Exercise details:
Every line below that holds the string "agent" should be copied out.

Pixel coordinate grounding data:
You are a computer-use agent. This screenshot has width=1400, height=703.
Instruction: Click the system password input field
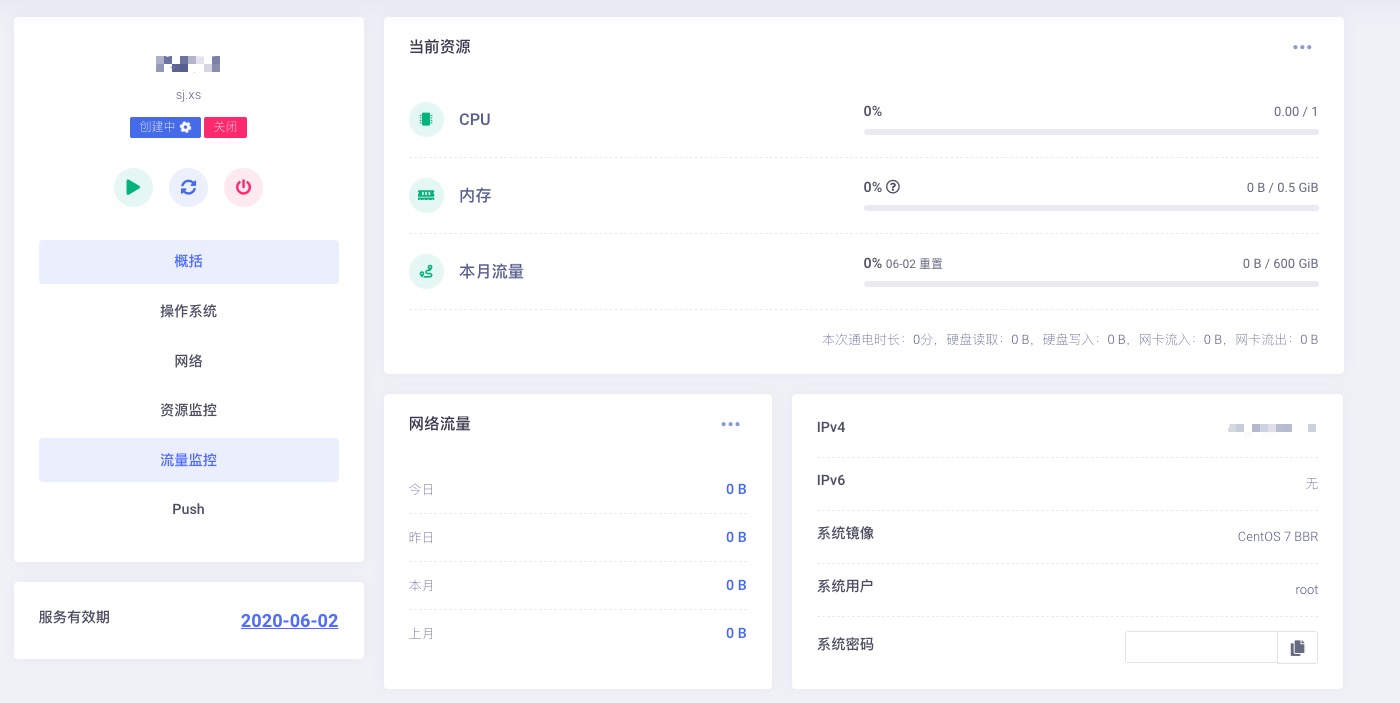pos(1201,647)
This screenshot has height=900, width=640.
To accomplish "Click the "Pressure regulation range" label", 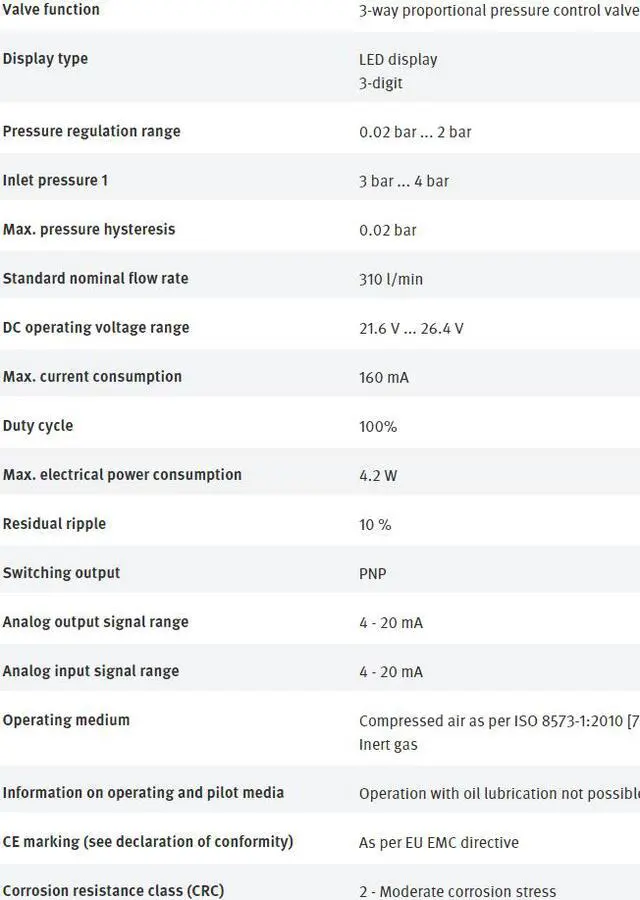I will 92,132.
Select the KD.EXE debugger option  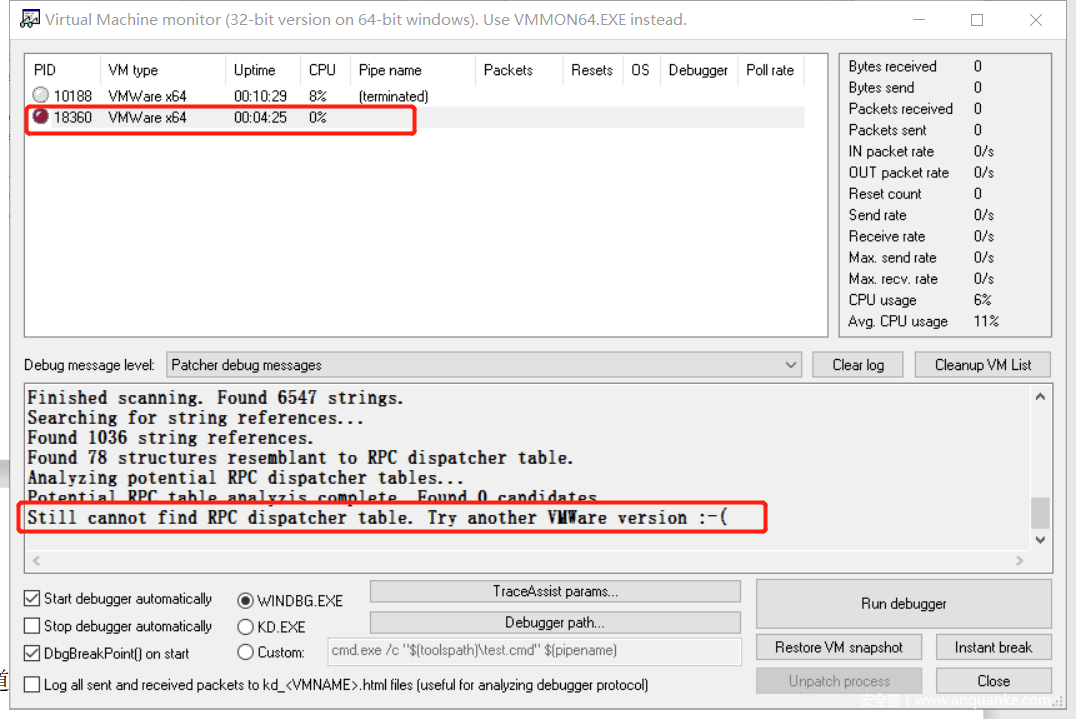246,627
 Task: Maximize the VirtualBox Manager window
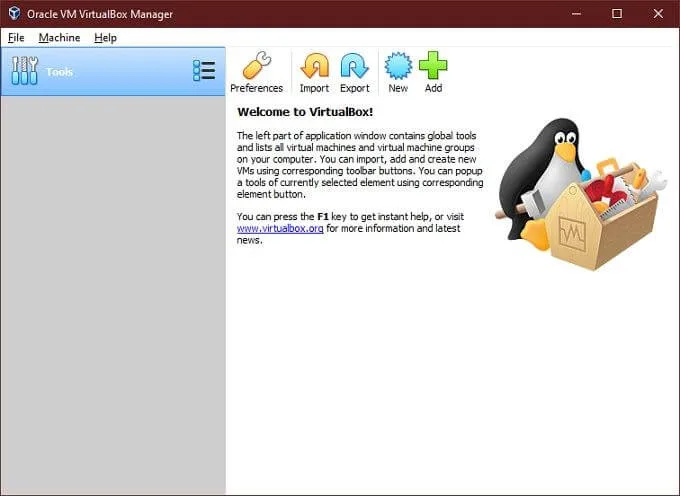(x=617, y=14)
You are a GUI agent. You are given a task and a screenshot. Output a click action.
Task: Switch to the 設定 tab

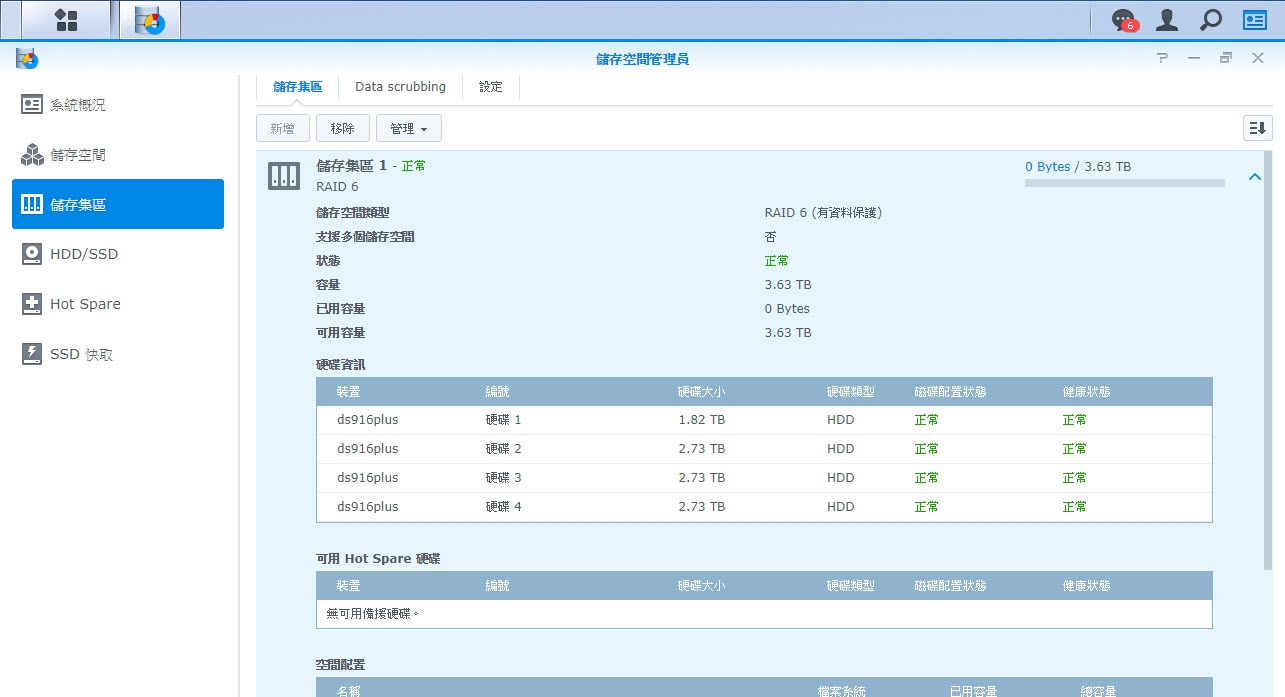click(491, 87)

Solution to this task:
You are a computer-use agent. This screenshot has width=1400, height=703.
You are a GUI agent. You are given a task and a screenshot. Output a click action.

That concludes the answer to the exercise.